About

what + why

TWEEDS is the workshop in environmental economics and/or data science.

Our fourth annual meeting will be in Portland, OR; 15–16 September 2023.

During these two days, workshop participants will hear from experts in data-science methods and tools—machine learning, remote sensing, natural language processing, cloud computing, geospatial data analysis—and applied environmental economics—including climate change, energy policy, environmental justice, transportation, and the interchange between air/water quality and health.

In one set of talks, presenters will focus on the actual methods and tools that they develop and use. In the second set of talks, presenters will display more complete projects that depict how these methods and tools help us learn about the nexus between the environment, the economy, and policy.

Image credit: Modified Copernicus Sentinel data (2016), processed by ESA, CC BY-SA 3.0 IGO

Why should economists care?

Contributions in economics increasingly rely upon developments within fields outside of economics—particularly fields relating to data science and statistics (e.g., big-data tools, machine learning, spatial statistics, remote sensing). However, developments in these fields often take considerable time to settle into the attention and repertoire of economists—particularly when the methods require substantial time and effort to master.
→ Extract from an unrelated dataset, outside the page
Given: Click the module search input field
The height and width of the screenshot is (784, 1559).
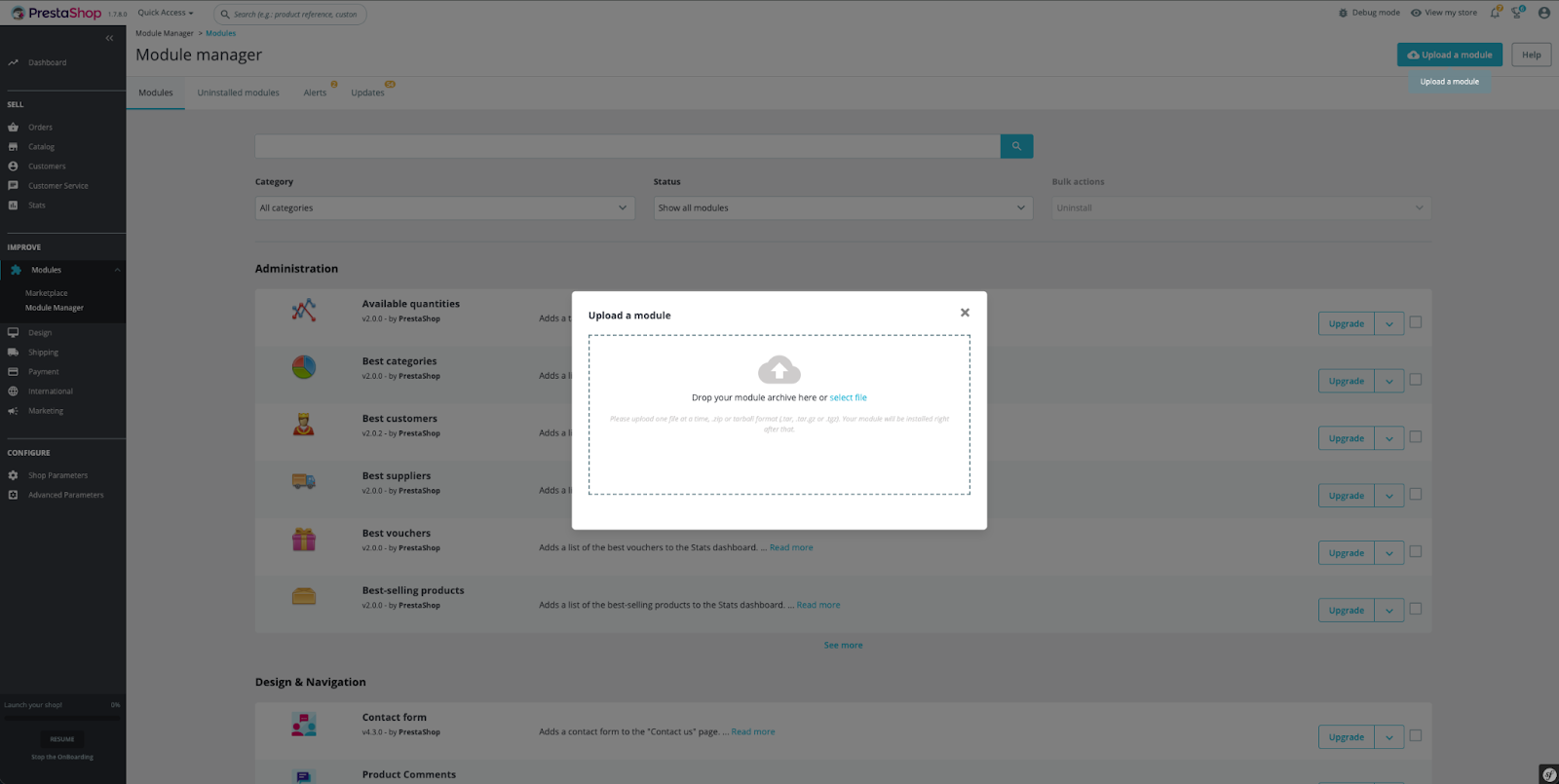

Why should data scientists care?

Similarly, the policy work, behavioral insights, causal acuity, and general applications of economics often fail to close the loop—quietly residing within academic economic journals, instead of flowing back toward the data scientists who originally developed the tools, methods, and data products. Our workshop aims to solve these problems by literally bringing together these experts from across academia, government, and industry.

Organizers

team-member

Ed Rubin

Host + Organizing Committee

Ed is an assistant professor in economics at the University of Oregon. His research intersects tools from data science and causally informed econometrics to examine problems of environmental quality and social inequality.

team-member

Patrick Baylis

Organizing Committee

Patrick is an assistant professor and environmental economist at the University of British Columbia. He studies how people respond to environmental threats like climate change, air pollution, and wildfires.

team-member

Tamma Carleton

Organizing Committee

Tamma is an environmental and resource economist, leveraging tools from applied microeconomics, remote sensing, and climate science to quantify the interactions between economic development and large-scale environmental change.

team-member

Grant McDermott

Organizing Committee

Grant is a principal economist at Amazon. His research mixes classical econometrics, Bayesian methods, GIS, and (increasingly) newer data science tools like machine learning.

team-member

Eric Zou

Organizing Committee

Eric is an assistant professor at the University of Oregon. His research focuses on causally identifying links between environmental quality, health, and regulation.